_ENTRIES_

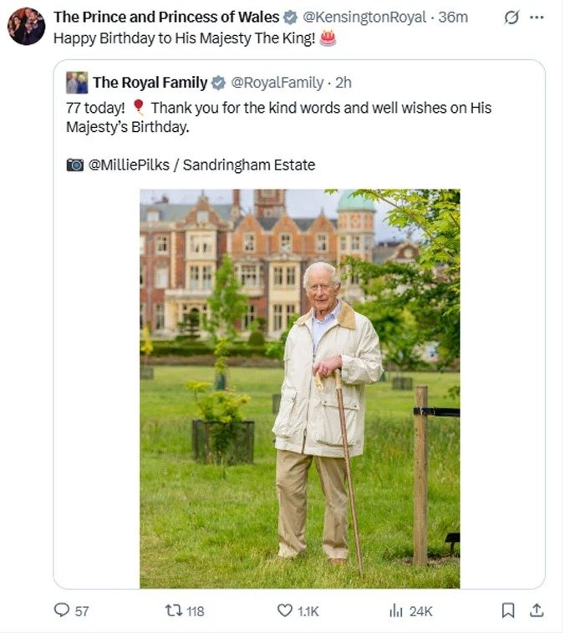Bookmark this post
585x633 pixels.
pos(507,610)

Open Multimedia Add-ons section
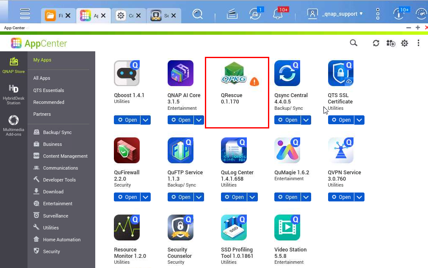tap(14, 125)
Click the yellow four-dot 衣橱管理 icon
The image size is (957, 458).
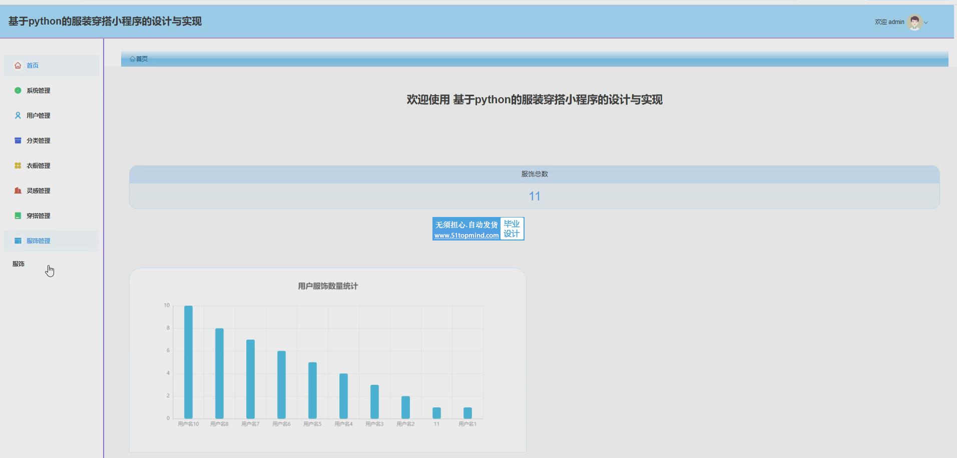click(x=18, y=166)
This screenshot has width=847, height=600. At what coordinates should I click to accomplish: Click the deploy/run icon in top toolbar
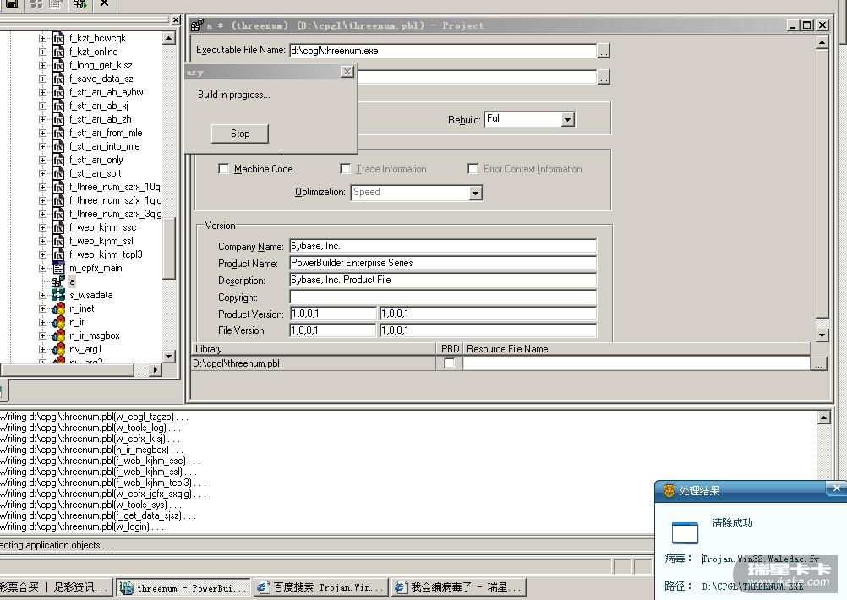click(79, 4)
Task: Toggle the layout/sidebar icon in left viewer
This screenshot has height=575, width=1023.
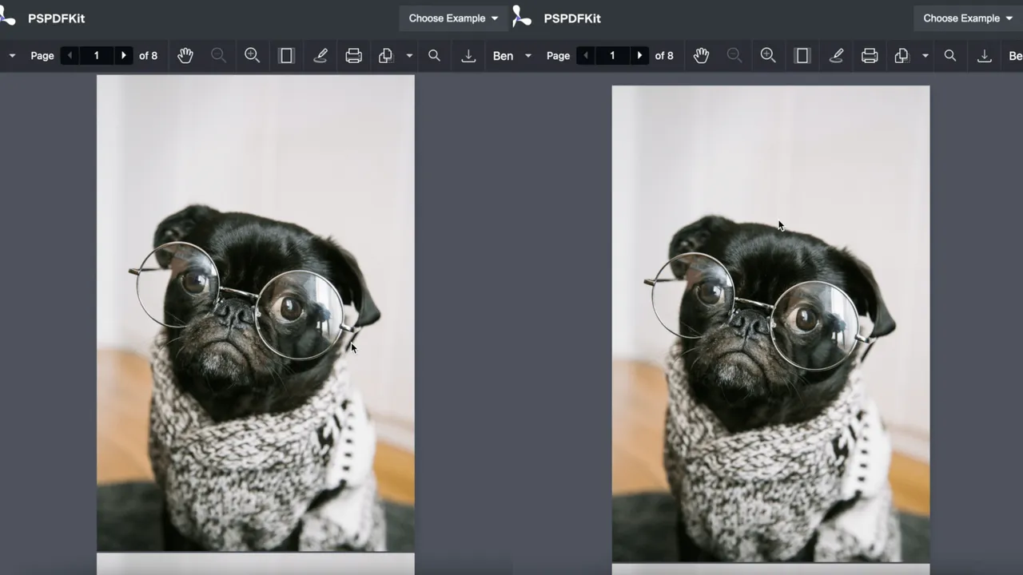Action: pyautogui.click(x=286, y=56)
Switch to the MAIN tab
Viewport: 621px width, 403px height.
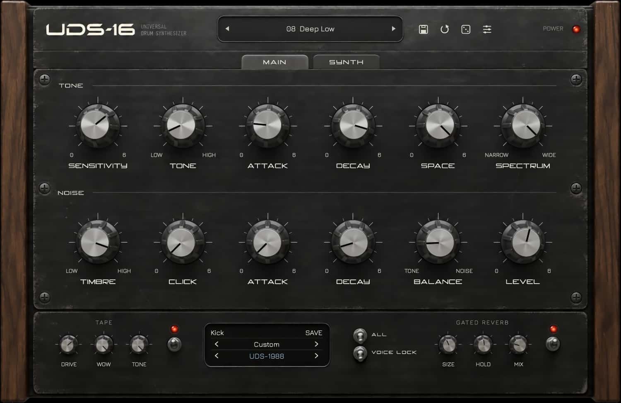(274, 62)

_BRIEF_
Please return every line of all the items above unchanged, and leave out the pictures.

_SOLUTION_
Bookmark this post
585x633 pixels.
pos(507,610)

Open Multimedia Add-ons section
tap(14, 125)
Click the yellow four-dot 衣橱管理 icon
The image size is (957, 458).
click(x=18, y=166)
This screenshot has width=847, height=600. At what coordinates should I click to accomplish: Click the deploy/run icon in top toolbar
click(79, 4)
Task: Toggle the layout/sidebar icon in left viewer
This screenshot has height=575, width=1023.
Action: pyautogui.click(x=286, y=56)
Switch to the MAIN tab
Viewport: 621px width, 403px height.
(274, 62)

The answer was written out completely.